EVANGELIO
“En aquel tiempo, dijo Jesús a sus discípulos: Si no sois mejores que los escribas y fariseos, no entraréis en el reino de los cielos. Habéis oído que se dijo a los antiguos: No matarás, y el que mate será procesado. Pero yo os digo: Todo el que esté peleado con su hermano será procesado. Y si uno llama a su hermano imbécil, tendrá que comparecer ante el Sanedrín, y si lo llama renegado, merece la condena del fuego. Por tanto, si cuando vas a poner tu ofrenda sobre el altar, te acuerdas allí mismo de que tu hermano tiene quejas contra ti, deja allí tu ofrenda ante el altar y vete primero a reconciliarte con tu hermano, y entonces vuelve a presentar tu ofrenda. Con el que te pone pleito, procura arreglarte en seguida, mientras vais todavía de camino, no sea que te entregue al juez, y el juez al alguacil, y te metan en la cárcel. Te aseguro que no saldrás de allí hasta que hayas pagado el último cuarto”.
Mateo 5, 20-26
COMENTARIO
Creo que después de darle vueltas desde tempranas horas
del día ya puedo escribir algo sin que se me note mucho el enfado original del
que surge la reflexión de hoy. Allá voy.
Siempre se nos ha hablado, aunque últimamente se
insiste más, en la importancia de la oración. De hecho, hay personas a quienes
se les conoce porque son muy espirituales. Dicha espiritualidad se reviste de
muchas formas: tiempo de soledad, tiempo de relajación, finura y delicadeza en
nuestro mirar, permanencia ante el sagrario en actitud contemplativa, o como
bien dice santa Teresa en el Libro de la Vida “tratar de amistad, estando muchas veces a solas con quien sabemos nos ama”.

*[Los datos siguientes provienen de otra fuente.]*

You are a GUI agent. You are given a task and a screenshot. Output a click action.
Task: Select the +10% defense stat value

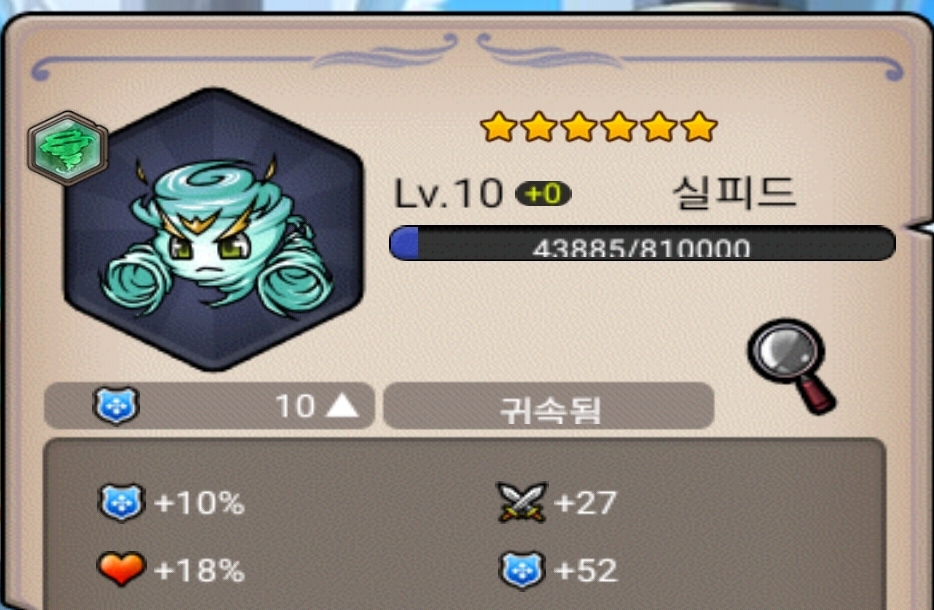[x=199, y=503]
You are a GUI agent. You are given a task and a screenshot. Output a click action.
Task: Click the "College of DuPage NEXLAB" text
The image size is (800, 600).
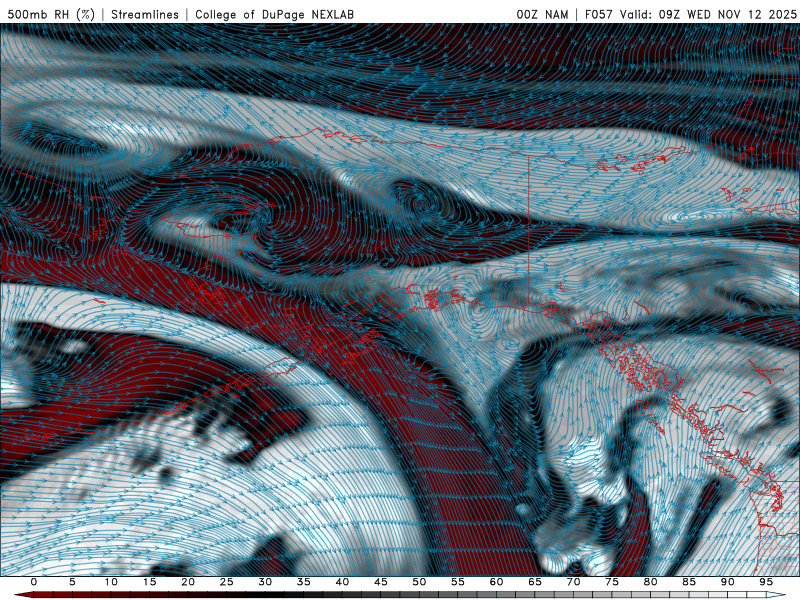(x=274, y=14)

Una experiencia preciosa, sin duda, que en
ocasiones se contrapone a este “hacer alocado” sin fondo ni orden que tantas
veces nos caracteriza a las personas.
Al
hilo del evangelio de hoy, siento que en esta apreciación anterior hay un matiz
que se escapa. Hemos cometido el error de “hacer de la oración” un tiempo”. Y
no..., la oración es “una actitud”. La “actitud interior”; tener “interior”. Somos
hombres y mujeres de “dos tiempos”, reunidos en una sola “acción”: la vida.
El
hombre y la mujer de “oración” no se caracteriza principalmente por sentarse
frente al Todo o bajo el Todo, para que el Todo venga a ti. Eso es una buena
experiencia para que descanse nuestro espíritu, que no está nada mal, y que
además es necesario. Pero ya sabemos lo que cuentan de aquel fraile a quien la
meditación lo encontraba siempre durmiendo y acabó escribiendo un “tratado”

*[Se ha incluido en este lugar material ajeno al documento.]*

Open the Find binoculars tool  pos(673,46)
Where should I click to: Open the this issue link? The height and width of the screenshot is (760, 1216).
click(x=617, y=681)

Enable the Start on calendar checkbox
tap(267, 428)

sobre la oración, como lugar de revelación
de dios. Hubiera sido más fácil reconocer que estaba durmiendo y
escribir un buen libro terapéutico sobre la relajación.
Ser
un hombre y una mujer orante es “ser honrado” ya en tu interior. Orar es vencer
la tensión de tus odios, esos que pueden llevarte a llamar imbécil a un
hermano. Orar es vivir con el gozo de saber que la virtud no está sólo en no
pelearte públicamente con nadie, sino en levantarte cada mañana con la profunda alegría de ver al “otro” como un
hermano.
Orar no es “genuflexarte” (perdón por el palabro que me acabo de
inventar) hasta hincar la rodilla en
tierra ante el sagrario, sino mirar de frente con el que te tropiezas y reconocer
tu error.
Generalmente,
de todas estas actitudes sólo se entera uno mismo, y a lo sumo “tus cercanías”.
Por eso, al orante, no se le conoce a lo lejos, sino de cerca, en el trato
corto y cotidiano, cuando destapamos nuestro tarro de esencias o en su defecto
nuestro tarro de …. (no digo la expresión).
Yo
intento huir mucho de los “orantes de escenario”. Dan miedo y son miedosos.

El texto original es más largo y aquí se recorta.